I think I'm just very torn between what I've asked for to suit my needs now as opppsed to considering how I'll cope in retirement and should I be looking at pension and share sharing?
Bear in mind if you have a rental property, this will affect your tax credits.
I understand your pain as I'm considering similar, but sometimes you have to go with what's best now, not at retirement. You will meet someone else who may have a house etc, so don't focus too much on retirement, you never know what's round the corner.
220k and 80k pensions are very low. In fact your public sector one might well pay a much higher payment out when you retire than his private sector £220k pot which is likely to lead to a pensino of under £10k before tax when he's 65 - 70. I suspect it may be a lot easier not to pay the cost of valuation of the pensions and each keep your own on the basis of the fact they are worth about the same.
On the rental properties have you both done the calculations based on the new interest deduction rules? They do mean for 40%+ tax payers sometimes the mortgage is now higher than the rents so it is not worth keeping the properties from this tax year. However if they were in your name with low income that might change so make sure any comparison of your situations takes that into account although give your own earnings there is probably no hope the buy to lets would be moved into your name so it may be necessary to sell them off for the £30k equity less sale costs.
I cannot see how the buy to let lenders will agree to transfer the mortgages just to your name so that's probably not an option.
Thank you janet it's interesting about the pensions, although mine is CETV of £80k it seems pretty rubbish as it's £14k lump sum and £100 per week and I'm no longer in it as I'm not employed there anymore.
I do feel keeping our own pensions seems wise.
The rentals were placed in my sole name - for the purposes of the tax situation - but were bought out of joint funds. Mortgages in my name.
Very roughly £100k in the fund (for private sector pensions) buys a pension of £5000 a year so £200k in a fund would be a £10k a year pension. That is your husband's and £100 a week is about £5200 a year. So if I'm right then yours might be half your husband's I suppose. You probably both have another 20 years of full time work to build up future pensions.
If he took out a 25% lump sum as you propose that would leave his fund at £165k so actually his pension would be more like £9k a year I suppose if he like you took the lump sum. I just don't think the difference between you both is so different pension splitting is going necessarily to be ordered if it went to court. But I am by no means an expert. My ex and I after 20 years married each kept our pensions - he had a teachers pension and I had a private one with no employer contribution - we decided they were both worth about the same and we would be working for another 25 years anyway so could contribute more later if we could afford it ( I just cashed mine in entirely recently at 55 to give to the older children for housing with a large chunk given to HMRC but that was my choice as I want to work until I die).
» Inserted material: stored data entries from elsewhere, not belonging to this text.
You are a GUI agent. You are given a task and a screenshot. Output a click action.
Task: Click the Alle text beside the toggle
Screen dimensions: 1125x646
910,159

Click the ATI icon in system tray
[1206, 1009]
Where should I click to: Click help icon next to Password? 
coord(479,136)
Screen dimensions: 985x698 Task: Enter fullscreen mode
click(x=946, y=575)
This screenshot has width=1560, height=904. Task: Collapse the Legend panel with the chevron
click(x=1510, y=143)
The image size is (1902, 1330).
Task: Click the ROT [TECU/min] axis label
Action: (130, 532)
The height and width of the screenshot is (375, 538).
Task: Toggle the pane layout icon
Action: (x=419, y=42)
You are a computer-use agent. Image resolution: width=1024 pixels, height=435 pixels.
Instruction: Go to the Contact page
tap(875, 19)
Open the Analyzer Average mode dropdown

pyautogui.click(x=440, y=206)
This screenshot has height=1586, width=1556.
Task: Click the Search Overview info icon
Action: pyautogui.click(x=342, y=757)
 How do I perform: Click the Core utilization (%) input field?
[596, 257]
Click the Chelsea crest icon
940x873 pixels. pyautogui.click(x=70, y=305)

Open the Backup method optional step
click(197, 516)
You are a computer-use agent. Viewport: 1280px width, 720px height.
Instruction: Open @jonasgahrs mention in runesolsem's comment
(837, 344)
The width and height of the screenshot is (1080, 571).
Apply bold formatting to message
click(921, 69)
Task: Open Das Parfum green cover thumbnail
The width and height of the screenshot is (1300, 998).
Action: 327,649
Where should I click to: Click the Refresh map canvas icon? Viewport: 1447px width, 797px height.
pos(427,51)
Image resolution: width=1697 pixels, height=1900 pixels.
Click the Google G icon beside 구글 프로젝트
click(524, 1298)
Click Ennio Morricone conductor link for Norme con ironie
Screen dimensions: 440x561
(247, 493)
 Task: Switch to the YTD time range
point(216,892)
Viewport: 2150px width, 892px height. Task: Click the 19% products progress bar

By the way the pension is often a couple's biggest asset, more than equity in the house and too many people don't consider it so I am not saying ignore it as an issue in the finances.
Are you going to stay in the current house and buy him out of that or he gets the equity when youngest child is 18 or you cohabit or something like that?
No janet I'm not proposing he take 25% out of his pension. My question is that is it reasonable for me to have 100% of house equity because I need capital and the two rentals because I need income versus us sharing the houses, pensions and shares? I can't stay in the house, no means to afford the mortgage payments. He has enough money in shares and a big enough income to buy a substantial property for himself.